Any images in the records should be skipped; transcribe the rest exactly.

• Data supplied:
————

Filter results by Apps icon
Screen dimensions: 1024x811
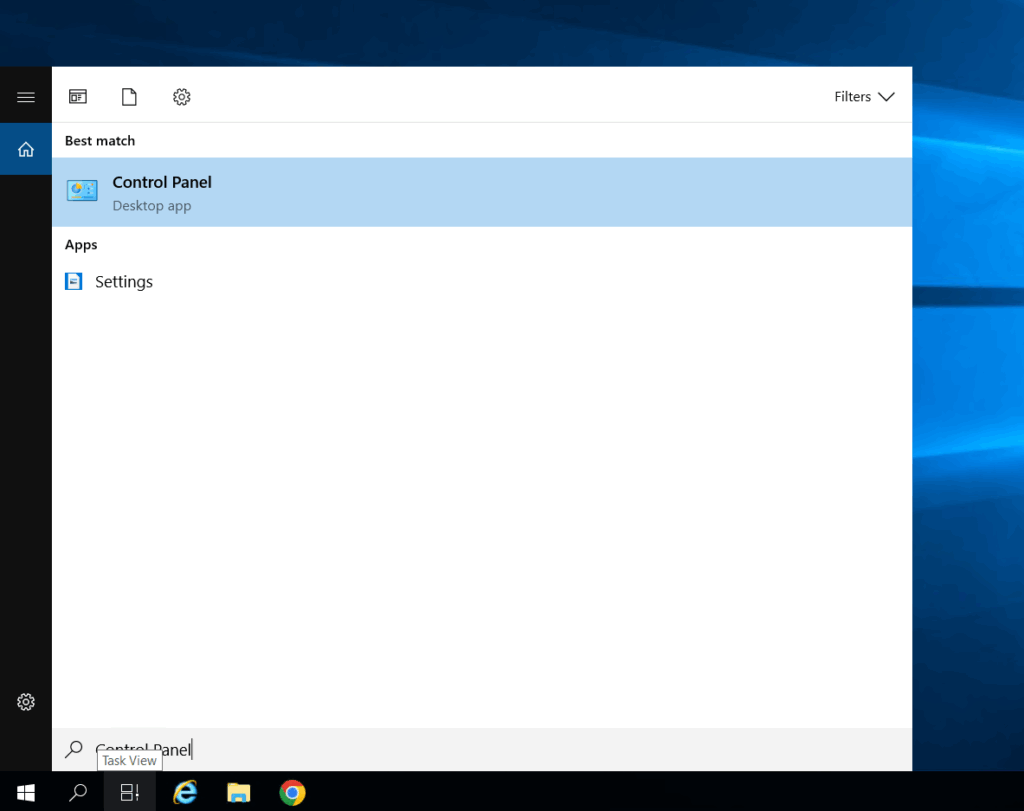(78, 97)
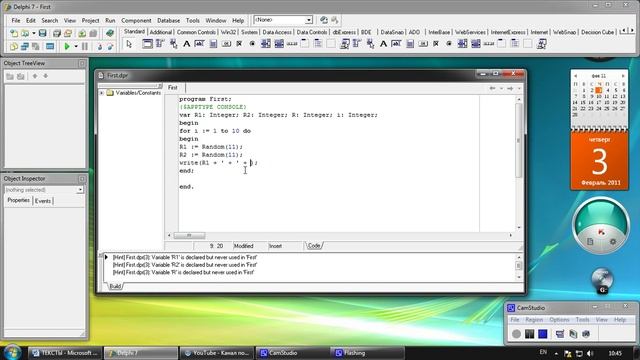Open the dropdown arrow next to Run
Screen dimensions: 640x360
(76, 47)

————

• Answer space:
Filter results by Apps icon
Screen dimensions: 1024x811
(78, 97)
Open the dropdown arrow next to Run
Screen dimensions: 640x360
(76, 47)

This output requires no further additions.